> **DOCUMENT PASSAGE**:
------------------------

Oh, and they were totally wearing the wrong shirts. GL was a total Flash and the Flash would have made a perfect GL.

J6 Tip O' the Day:
For those who thinking of blind internet dates using identifying outfits, if you're so inclined, may I suggest going with a proven, long term couple?

That or Bert & Ernie masks should do the trick.

- J.

This post was sponsored by the How fucking hard is it to find a superhero t-shirt in a gay club?!?!?! Committee.

Monday, August 07, 2006

Back By Popular Demand...

...or on the heels of the requests of some pushy Midwesterners (not to mention some Midwestern expats...). I thought about making my sabbatical an actual 30 days ( but a funny thing happened - I actually got the itch to write about things! So here I am. Since it's been a bit, I thought we could all use a little recap on what's gone down since last we all checked in to Chez Jay:

Coming Down.
I went off of Prozac. This was under the watchful eye of my doctor. Basically we felt that I’d learned to manage my condition(s) well enough to try and handle it on my own. If it doesn’t work, back on the wagon and we’ll see where we go from there. The first week or so was a little weird. I thought maybe I was having seizures or a stroke - just the side effects as chemicals were exiting my body. But as of now, I’m side-effect free and not falling apart. So onward and upward, as they say.

Boybands? What next - Gays in theatre?!?!?!
Lance Bass came out. Boy, this was one of those moments I wish I’d been blogging for. Back when *NSYNC was popular, FB and The Princess and I had nicknamed Lance “Ellen,” due to his uncanny resemblance to Ms. DeGeneres. Imagine our amusement at what looked like a parody of her Time “Yup, I’m Gay” cover on People. Bottom* line: A People cover is still better than Us, not as cool as The Advocate, and total confirmation of D-List status. This, I suppose, will ensure him a reality show or at least some further appearances at Kathy Griffin’s side.

*I’m assuming here, but come on – you really think that Reichen’s not in charge in bed here?

------------------------

> **TASK LIST**:
- A) Please answer these questions from the blog post:
(i) Which medication did the writer go off of?
(ii) What nickname had the writer, FB and The Princess given Lance?
(iii) Besides a proven, long-term couple, what does the tip say should do the trick for blind internet dates?
- B) For each statement, say yes or no depending on whether the blog post agrees with it, and quote the words that decide it:
(i) The writer stopped the medication without a doctor's supervision.
(ii) The writer felt fine in the first week or so after stopping.
(iii) Lance Bass appeared on a cover of People.
Use only the blog post to answer.

[Collected data entries]
------------------------

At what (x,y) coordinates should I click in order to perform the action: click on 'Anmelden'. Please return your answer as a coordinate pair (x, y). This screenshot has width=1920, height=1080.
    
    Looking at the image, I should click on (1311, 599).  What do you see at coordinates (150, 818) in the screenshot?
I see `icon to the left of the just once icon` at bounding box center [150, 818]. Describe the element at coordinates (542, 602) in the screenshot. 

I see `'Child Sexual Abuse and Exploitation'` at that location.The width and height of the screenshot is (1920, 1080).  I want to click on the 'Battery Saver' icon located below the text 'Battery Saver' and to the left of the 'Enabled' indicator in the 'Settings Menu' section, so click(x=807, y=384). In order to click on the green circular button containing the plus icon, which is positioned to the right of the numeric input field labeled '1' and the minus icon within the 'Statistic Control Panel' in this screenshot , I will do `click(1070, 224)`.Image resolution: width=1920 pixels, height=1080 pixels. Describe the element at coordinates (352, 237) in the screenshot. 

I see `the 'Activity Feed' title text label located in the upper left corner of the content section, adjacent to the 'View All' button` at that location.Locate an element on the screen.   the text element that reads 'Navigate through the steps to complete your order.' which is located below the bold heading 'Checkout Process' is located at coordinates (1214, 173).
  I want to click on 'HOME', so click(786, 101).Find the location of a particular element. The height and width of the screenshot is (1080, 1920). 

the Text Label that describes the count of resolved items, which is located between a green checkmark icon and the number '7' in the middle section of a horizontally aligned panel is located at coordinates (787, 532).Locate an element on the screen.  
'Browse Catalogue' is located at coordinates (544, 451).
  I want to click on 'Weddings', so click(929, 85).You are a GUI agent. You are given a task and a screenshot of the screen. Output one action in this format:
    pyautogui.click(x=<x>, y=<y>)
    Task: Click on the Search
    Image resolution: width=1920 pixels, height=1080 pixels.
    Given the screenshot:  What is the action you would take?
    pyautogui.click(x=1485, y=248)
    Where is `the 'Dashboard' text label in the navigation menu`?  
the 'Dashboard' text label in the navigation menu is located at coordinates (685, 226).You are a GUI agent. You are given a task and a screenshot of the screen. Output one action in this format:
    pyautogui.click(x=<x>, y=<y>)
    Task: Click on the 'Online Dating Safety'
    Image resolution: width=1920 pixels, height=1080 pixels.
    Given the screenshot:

------------------------

> **SOLUTIONS**:
- A)
(i) Prozac.
(ii) "Ellen."
(iii) Bert & Ernie masks.

- B)
(i) No: "This was under the watchful eye of my doctor."
(ii) No: "The first week or so was a little weird."
(iii) Yes: "Imagine our amusement at what looked like a parody of her Time “Yup, I’m Gay” cover on People."